What Ahrens describes as a permanent note is clearly a form of writing. The idea is to create a personal summary or interpretation of a key idea that can stand alone and store such summaries in a certain way. What I mean by stand alone is that the permanent notes are not necessarily intended to end up becoming part of a final product that one already has in mind. The concept of smart notes (the title of his book) was that the ideas would be formulated and captured immediately and stored in such a way that they could be easily found and then organized with other such ideas to more efficiently create final products. I would describe this as moving part of the writing process earlier in the reading to written product workflow. 

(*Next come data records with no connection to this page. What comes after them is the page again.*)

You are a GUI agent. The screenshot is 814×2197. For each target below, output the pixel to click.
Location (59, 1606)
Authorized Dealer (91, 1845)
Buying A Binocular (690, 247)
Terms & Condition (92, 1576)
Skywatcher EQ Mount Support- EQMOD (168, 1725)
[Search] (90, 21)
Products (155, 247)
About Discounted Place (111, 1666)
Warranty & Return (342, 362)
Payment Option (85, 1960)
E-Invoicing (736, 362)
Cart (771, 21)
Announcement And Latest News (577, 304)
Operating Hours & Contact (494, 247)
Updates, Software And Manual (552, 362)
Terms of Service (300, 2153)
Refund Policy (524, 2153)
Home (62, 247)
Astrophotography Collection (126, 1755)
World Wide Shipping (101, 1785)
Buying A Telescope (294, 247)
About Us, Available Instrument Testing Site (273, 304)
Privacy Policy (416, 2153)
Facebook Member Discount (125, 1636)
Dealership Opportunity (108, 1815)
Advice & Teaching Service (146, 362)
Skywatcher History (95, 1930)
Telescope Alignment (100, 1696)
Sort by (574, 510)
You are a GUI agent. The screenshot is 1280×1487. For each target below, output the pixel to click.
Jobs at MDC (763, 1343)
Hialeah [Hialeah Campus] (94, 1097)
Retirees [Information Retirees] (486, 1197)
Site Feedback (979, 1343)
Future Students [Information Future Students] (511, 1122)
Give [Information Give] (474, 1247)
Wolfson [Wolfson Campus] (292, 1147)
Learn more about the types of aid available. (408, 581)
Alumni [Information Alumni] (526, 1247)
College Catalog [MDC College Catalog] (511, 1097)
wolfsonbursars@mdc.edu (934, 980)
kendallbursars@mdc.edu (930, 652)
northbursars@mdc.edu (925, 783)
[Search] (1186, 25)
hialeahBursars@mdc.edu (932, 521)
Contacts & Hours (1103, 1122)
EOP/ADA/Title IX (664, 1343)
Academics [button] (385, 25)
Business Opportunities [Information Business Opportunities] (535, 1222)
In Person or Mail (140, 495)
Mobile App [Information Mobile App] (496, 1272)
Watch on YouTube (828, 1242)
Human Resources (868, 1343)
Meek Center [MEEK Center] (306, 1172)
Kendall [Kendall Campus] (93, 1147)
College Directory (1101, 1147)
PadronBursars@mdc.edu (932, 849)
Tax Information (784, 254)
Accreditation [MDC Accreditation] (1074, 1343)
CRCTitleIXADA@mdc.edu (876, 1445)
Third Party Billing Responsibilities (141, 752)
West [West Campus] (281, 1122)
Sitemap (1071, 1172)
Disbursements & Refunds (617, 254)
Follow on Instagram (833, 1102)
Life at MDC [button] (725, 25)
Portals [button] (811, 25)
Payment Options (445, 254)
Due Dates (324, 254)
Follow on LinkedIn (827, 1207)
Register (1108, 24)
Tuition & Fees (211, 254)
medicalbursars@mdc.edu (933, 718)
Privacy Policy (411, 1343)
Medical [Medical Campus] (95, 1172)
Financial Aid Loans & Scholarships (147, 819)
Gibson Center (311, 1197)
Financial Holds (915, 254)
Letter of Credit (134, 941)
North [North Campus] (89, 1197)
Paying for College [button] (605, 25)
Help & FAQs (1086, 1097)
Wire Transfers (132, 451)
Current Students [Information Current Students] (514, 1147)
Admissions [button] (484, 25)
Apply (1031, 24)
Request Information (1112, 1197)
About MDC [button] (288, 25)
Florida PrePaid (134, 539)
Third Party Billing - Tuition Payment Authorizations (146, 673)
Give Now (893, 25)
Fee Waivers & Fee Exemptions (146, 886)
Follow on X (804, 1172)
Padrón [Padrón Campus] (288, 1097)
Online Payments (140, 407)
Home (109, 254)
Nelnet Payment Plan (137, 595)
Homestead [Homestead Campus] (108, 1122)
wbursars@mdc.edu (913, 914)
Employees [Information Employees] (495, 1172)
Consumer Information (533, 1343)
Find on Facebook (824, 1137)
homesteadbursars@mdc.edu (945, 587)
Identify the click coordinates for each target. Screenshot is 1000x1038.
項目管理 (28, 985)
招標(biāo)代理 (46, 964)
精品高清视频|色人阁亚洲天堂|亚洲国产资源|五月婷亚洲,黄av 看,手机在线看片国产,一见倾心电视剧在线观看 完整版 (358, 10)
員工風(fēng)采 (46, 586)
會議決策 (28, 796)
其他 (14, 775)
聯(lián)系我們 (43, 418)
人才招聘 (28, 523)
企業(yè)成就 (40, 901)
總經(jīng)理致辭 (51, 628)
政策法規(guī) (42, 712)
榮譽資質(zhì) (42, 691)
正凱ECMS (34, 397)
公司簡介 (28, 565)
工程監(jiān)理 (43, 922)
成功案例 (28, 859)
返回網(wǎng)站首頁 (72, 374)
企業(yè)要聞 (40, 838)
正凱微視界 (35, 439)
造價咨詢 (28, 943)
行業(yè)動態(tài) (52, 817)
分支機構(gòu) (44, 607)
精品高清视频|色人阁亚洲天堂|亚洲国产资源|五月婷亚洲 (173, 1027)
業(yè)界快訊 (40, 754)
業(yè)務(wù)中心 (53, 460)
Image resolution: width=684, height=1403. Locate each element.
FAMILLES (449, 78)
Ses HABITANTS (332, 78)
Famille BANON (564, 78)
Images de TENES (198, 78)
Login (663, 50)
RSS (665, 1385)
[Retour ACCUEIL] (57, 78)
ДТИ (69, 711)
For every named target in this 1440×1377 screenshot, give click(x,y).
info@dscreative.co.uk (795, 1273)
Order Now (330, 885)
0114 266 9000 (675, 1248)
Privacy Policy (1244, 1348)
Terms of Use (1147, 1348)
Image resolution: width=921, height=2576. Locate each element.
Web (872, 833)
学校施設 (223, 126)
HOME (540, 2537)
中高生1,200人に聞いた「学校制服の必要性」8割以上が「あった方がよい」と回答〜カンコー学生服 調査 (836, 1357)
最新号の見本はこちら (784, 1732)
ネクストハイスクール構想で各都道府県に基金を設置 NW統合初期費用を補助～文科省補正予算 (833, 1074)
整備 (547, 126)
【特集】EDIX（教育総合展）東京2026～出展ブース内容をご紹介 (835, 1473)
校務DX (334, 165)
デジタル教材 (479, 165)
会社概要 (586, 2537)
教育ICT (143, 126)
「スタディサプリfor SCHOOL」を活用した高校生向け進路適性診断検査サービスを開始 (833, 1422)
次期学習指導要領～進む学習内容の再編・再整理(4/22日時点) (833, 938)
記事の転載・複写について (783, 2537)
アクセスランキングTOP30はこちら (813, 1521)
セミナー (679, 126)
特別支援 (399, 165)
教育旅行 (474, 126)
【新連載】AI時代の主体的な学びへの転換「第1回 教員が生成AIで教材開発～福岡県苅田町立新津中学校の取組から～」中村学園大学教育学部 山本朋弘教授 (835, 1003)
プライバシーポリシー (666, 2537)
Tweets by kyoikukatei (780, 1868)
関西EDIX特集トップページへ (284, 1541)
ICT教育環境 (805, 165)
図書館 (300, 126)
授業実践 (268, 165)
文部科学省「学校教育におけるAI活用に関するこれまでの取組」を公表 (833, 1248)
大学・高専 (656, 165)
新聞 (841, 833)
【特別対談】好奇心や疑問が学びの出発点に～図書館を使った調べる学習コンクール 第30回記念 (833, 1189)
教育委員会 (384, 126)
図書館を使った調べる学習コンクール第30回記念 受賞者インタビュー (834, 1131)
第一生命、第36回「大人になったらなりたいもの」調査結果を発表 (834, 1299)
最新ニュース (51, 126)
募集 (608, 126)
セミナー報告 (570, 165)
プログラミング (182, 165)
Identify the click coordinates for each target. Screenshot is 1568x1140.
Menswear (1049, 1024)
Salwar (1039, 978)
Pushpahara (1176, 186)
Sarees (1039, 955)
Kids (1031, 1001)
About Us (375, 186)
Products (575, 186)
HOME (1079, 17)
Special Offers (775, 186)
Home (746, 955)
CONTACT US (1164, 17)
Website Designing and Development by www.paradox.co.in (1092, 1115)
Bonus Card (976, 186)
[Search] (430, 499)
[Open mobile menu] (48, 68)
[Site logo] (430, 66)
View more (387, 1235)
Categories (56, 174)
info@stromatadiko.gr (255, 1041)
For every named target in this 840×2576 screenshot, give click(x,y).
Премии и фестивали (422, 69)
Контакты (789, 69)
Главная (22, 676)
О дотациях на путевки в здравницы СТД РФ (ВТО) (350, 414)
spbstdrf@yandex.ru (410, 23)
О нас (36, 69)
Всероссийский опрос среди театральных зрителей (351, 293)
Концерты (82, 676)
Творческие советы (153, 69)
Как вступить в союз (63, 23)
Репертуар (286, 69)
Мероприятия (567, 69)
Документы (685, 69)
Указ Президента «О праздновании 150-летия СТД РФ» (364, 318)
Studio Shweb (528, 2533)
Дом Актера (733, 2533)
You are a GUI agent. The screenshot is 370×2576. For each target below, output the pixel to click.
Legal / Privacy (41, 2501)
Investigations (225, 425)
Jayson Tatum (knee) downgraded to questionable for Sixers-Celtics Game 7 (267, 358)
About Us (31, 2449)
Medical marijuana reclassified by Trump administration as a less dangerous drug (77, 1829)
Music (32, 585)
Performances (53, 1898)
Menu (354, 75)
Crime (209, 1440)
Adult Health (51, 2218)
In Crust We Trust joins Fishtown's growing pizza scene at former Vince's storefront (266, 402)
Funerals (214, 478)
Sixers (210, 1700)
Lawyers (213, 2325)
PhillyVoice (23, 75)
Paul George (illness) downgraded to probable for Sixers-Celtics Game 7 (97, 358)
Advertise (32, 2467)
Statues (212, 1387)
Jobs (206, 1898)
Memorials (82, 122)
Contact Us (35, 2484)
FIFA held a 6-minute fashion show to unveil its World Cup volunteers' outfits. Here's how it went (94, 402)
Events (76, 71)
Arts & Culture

Knowledge transforming and knowledge telling

Ahrens argues that creating permanent notes as you encounter ideas you think are interesting is more than a precursor to writing. He suggests that this notion of generating a written note that reflects personal understanding and relating this note to other notes is a way to facilitate the learning process. You end up with both external and internal storage. I would suggest that cognitive psychologists call this form of writing a generative process. The permanent note versus the “literature” note reminds me of the distinction some scholars studying writing make between knowledge telling and knowledge transforming. The distinction may be relevant to what makes a good smart note. Knowledge telling is the output of part of what was the input. Your write a close approximation to what was heard or read. Highlighting would be a crude form of knowledge telling. Knowledge transforming involves interpretation on the part of the content producer. I liked to explain the difference to educators by asking them to reflect on student answers to essay questions they have asked. Some students write everything they remember about a topic whether or not it specifically answers the question. It is like they want to argue that the answer must be in there somewhere. Knowledge transforming starts with what the question asks and crafts a response that shapes what the respondent knows to address the challenge posed by the question. Knowledge transforming is a far better indication of understanding. 

Luhman’s Zettelkasten

Ahren’s book and ideas are not his original creation, but based on the method of Niklas Luhman referred to as the Zettelkasten. I see various references to Luhman’s ideas lately and predict this will become “a thing” in education. As I understand the translation, a Zettelkasten is a box in which notes are stored and organized. Lehman called this a slip box. It is the form these notes take and how they are related to other notes in the box that is the key to what is described as a more productive workflow. I have included a video of Lehman working in his office using his slip box and a reference to a source describing the Zettelkasten for Beginners at the end of this post. 

Where is this all going?

If you read my original post, you can anticipate that I will originally explain efforts to translate this method and the physical slip box into a workflow and applications that run on a computer.  I will identify some of the tools/services I have used and some I have recently discovered that are suggested as ways to implement the Smart Note and Zettelkasten approach to writing and learning. 

Sources

Ahrens, S. (2017). _How to Take Smart Notes: One Simple Technique to Boost Writing, Learning and Thinking–for Students, Academics and Nonfiction Book Writers.

Niklas Luhman and the Zettelkasten – https://www.youtube.com/watch?v=qRSCKSPMuDc&t=2246s

Zettelkasten for beginners – https://norberthires.blog/zettelkasten-method/

Knowledge telling and knowledge transforming – Bereiter.C. & Scardaamalia, M. (1987). Two models of composing processes (pp. 1-30). In C. Bereiter & M. Scardamalia (Eds) The psychology of written Composition. Erbalaum.